_Supplied information_
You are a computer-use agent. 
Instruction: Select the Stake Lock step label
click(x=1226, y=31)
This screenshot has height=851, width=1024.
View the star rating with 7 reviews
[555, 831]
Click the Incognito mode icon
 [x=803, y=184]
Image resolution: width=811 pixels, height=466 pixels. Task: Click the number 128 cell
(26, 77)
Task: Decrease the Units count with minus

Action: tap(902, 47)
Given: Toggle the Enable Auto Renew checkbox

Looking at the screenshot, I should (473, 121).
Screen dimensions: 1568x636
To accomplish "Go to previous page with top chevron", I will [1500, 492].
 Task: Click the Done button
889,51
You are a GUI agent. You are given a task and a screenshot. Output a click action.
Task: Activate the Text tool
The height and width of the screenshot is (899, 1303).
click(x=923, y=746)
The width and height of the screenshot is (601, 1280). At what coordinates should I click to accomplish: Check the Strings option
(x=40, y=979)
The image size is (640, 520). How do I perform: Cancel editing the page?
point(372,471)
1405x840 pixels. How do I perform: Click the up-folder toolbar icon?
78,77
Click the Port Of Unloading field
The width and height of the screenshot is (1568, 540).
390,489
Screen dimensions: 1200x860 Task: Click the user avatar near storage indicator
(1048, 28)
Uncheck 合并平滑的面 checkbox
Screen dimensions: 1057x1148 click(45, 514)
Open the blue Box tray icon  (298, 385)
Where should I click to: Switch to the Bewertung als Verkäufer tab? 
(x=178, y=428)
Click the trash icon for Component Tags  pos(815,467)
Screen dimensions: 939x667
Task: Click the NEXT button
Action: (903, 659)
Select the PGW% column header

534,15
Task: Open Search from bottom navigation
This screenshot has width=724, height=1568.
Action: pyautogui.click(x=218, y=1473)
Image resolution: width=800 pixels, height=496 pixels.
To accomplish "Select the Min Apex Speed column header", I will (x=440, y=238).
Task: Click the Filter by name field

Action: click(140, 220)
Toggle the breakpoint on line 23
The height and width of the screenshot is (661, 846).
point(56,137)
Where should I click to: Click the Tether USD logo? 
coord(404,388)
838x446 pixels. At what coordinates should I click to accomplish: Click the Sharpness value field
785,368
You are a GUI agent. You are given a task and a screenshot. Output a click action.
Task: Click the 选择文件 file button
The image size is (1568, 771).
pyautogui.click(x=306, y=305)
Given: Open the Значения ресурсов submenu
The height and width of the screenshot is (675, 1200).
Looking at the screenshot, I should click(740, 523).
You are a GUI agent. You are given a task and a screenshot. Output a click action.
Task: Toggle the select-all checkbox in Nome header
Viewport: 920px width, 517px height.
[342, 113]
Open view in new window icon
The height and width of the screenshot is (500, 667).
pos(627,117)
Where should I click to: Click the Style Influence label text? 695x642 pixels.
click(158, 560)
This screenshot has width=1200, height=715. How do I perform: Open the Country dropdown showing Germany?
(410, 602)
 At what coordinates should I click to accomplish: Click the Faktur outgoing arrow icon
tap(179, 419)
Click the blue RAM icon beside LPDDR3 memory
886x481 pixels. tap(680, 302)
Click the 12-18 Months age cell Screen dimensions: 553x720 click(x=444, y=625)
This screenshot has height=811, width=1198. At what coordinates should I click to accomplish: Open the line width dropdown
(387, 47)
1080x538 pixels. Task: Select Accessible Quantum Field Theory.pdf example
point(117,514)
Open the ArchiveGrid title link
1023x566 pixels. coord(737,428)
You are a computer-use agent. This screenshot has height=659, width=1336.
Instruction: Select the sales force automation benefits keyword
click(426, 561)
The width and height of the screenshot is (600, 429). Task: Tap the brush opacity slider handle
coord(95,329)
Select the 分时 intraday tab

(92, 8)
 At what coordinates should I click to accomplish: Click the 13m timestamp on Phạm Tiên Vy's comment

_Work instruction_
Single out each line of the records above with the string "will" in it, and copy it.

_Result_
To accomplish "Go to previous page with top chevron", I will [1500, 492].
To accomplish "Select the Min Apex Speed column header", I will (x=440, y=238).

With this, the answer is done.